**Data excerpts**
====

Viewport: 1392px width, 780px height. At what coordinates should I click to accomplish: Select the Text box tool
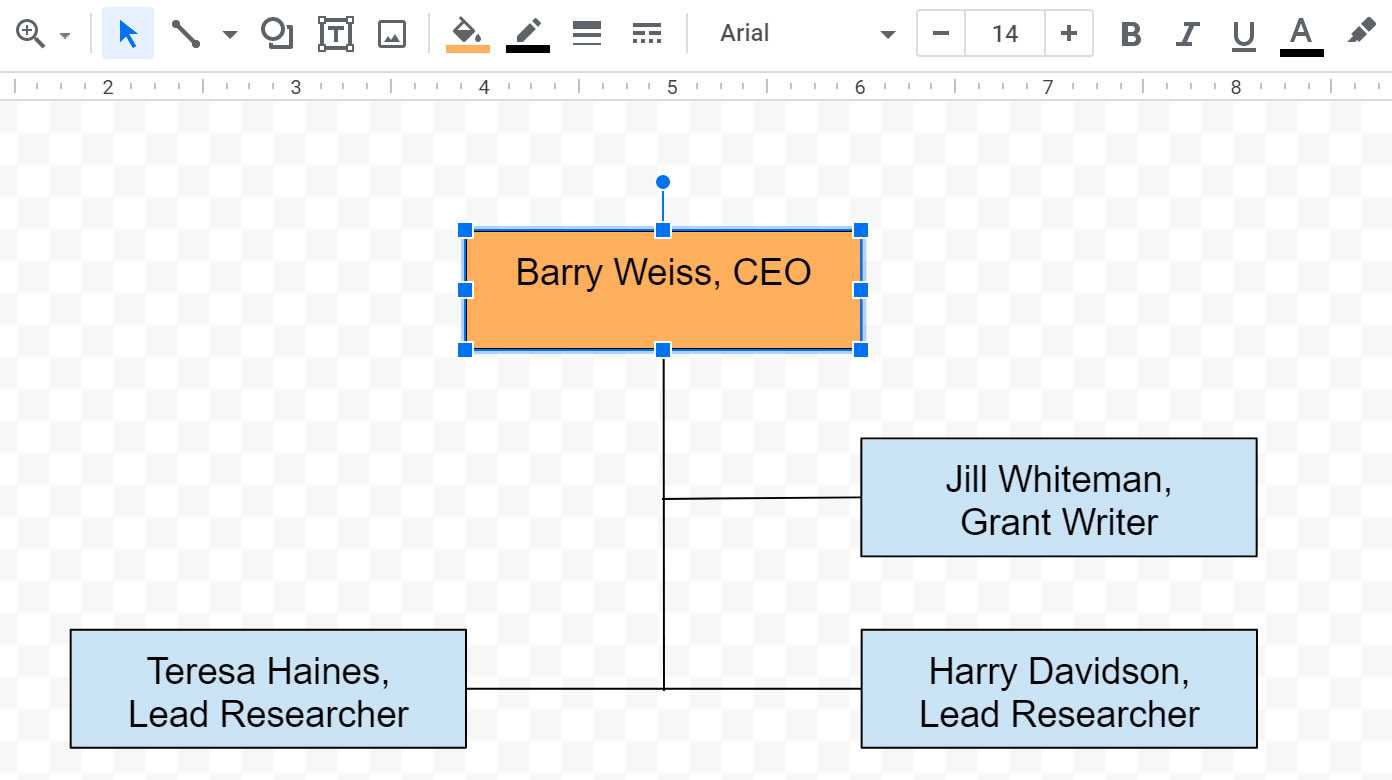[x=336, y=32]
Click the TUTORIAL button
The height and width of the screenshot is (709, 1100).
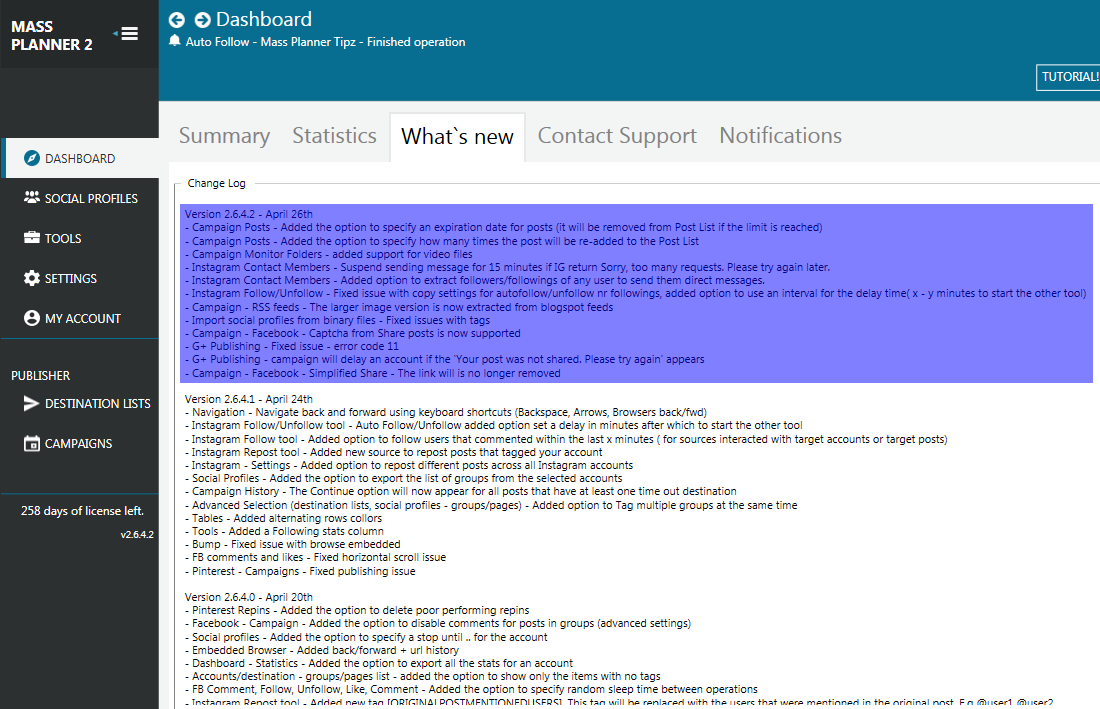tap(1069, 77)
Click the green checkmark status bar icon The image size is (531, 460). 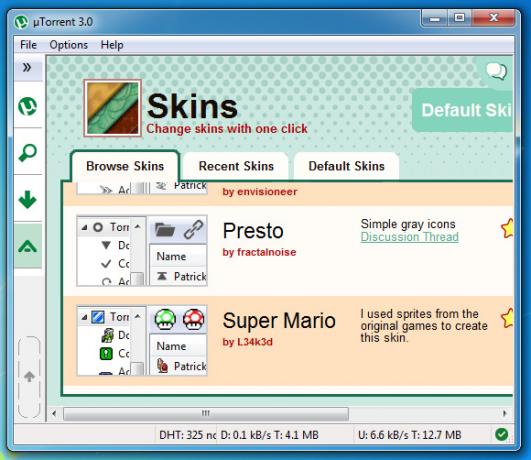(501, 434)
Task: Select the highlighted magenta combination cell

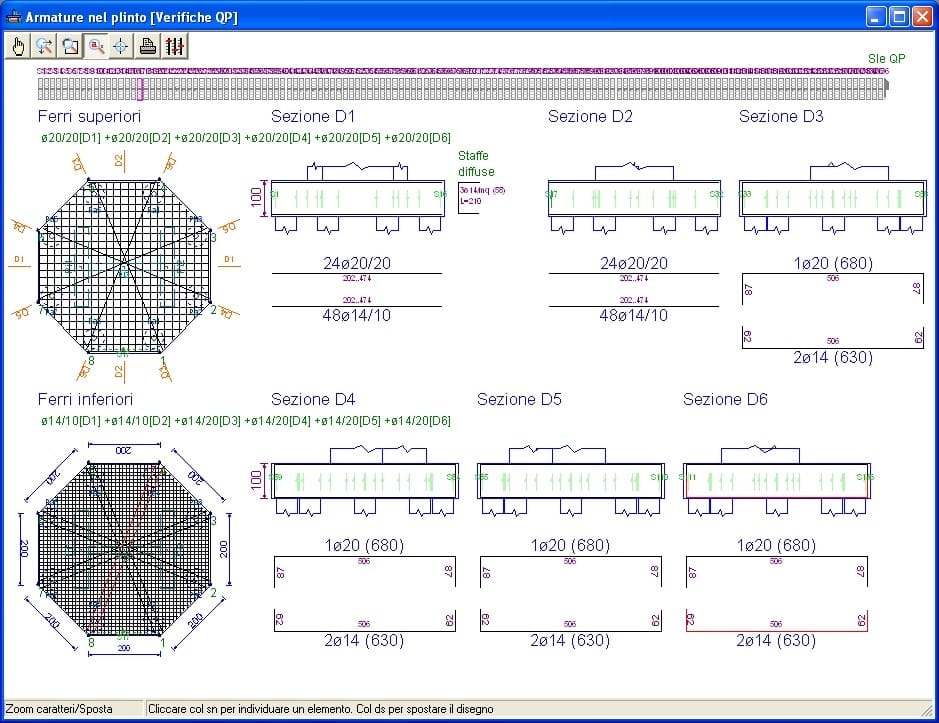Action: point(141,90)
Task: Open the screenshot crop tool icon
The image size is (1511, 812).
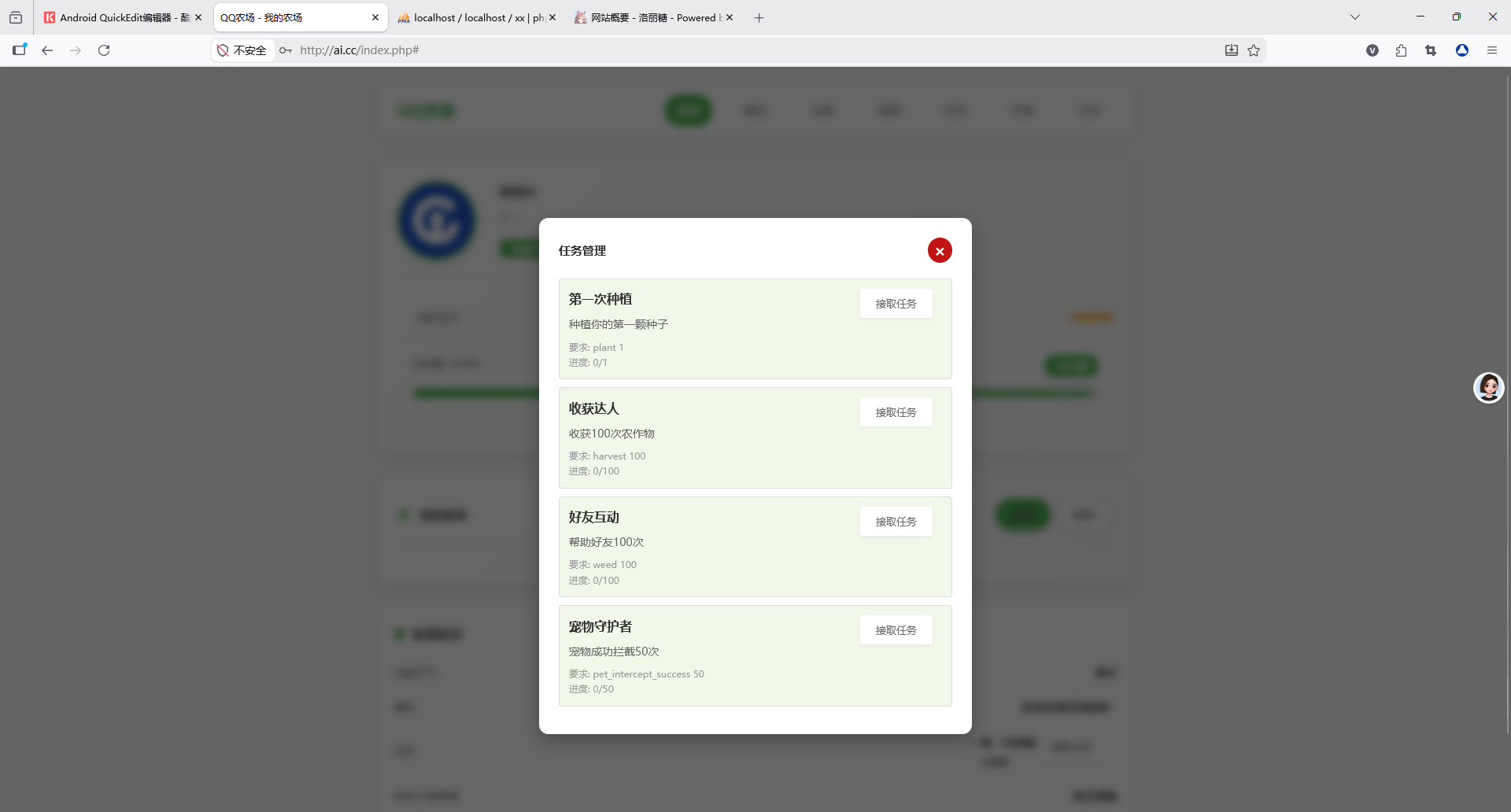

====

Omit all pictures and write out, exactly, only the lines from the line containing "Task: Open the screenshot crop tool icon" through the last line of the entries above.

Task: Open the screenshot crop tool icon
The image size is (1511, 812).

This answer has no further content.